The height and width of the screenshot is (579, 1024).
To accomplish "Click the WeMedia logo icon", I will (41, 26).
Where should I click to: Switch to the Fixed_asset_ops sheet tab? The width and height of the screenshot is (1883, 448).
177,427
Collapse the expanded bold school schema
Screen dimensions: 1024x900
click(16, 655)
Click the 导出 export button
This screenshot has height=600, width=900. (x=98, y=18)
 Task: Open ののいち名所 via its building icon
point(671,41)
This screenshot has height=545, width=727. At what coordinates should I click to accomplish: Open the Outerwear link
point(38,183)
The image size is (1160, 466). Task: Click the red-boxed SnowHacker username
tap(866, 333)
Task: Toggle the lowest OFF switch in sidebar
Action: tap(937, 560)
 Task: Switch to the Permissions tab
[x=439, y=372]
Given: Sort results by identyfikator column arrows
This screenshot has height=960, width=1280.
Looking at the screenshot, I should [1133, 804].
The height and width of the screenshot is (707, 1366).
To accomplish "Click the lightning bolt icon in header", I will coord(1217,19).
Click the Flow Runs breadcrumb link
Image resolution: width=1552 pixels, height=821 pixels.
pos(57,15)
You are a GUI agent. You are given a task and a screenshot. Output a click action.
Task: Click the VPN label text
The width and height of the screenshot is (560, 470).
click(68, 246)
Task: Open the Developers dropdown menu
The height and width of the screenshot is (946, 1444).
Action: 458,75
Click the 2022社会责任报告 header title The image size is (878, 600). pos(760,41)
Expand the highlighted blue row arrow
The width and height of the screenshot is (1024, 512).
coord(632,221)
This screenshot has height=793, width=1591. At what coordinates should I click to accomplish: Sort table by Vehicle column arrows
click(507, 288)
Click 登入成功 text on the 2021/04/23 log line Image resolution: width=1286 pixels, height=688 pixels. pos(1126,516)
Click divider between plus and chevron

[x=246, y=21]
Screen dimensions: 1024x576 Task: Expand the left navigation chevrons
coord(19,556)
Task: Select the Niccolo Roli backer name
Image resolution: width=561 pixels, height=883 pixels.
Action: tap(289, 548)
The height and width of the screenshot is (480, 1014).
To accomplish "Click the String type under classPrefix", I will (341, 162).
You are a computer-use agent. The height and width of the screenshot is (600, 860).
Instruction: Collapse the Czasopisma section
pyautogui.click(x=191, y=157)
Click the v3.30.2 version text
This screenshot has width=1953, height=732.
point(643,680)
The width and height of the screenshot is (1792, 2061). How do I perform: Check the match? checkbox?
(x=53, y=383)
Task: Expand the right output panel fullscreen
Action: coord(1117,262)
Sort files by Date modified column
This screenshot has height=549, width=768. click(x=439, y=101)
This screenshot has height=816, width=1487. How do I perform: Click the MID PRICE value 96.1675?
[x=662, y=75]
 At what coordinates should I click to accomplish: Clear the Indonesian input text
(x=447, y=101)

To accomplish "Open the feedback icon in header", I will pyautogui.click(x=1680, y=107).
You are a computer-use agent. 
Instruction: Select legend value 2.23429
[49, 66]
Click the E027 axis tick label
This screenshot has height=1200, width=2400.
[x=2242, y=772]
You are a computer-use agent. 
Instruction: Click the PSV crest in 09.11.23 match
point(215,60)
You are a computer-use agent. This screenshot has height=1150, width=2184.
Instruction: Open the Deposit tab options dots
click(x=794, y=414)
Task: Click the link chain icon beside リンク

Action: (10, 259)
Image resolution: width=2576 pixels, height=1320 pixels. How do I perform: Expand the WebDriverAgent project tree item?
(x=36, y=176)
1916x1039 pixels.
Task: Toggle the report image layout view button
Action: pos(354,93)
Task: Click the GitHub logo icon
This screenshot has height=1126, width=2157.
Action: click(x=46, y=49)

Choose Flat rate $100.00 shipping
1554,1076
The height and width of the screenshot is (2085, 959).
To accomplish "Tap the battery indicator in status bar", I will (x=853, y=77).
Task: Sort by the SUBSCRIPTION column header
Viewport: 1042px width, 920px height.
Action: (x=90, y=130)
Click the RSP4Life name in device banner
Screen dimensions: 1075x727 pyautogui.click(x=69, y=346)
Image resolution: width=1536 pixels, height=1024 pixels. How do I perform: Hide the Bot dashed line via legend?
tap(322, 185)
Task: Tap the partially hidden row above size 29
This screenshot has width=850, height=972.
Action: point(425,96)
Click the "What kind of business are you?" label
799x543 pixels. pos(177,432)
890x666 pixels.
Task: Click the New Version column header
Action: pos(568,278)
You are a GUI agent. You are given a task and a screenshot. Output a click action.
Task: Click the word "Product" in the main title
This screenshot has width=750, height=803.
· · · ·
PROBLEM STATEMENT: Give the stretch of entries from the line containing "This screenshot has height=793, width=1591." through the line containing "coord(19,556)" again, substituting "Driver" for "Vehicle" and leaving everything else unchanged.

ANSWER TO THE TASK:
This screenshot has height=793, width=1591. At what coordinates should I click to accomplish: Sort table by Driver column arrows
click(507, 288)
Click 登入成功 text on the 2021/04/23 log line Image resolution: width=1286 pixels, height=688 pixels. pos(1126,516)
Click divider between plus and chevron

[x=246, y=21]
Screen dimensions: 1024x576 Task: Expand the left navigation chevrons
coord(19,556)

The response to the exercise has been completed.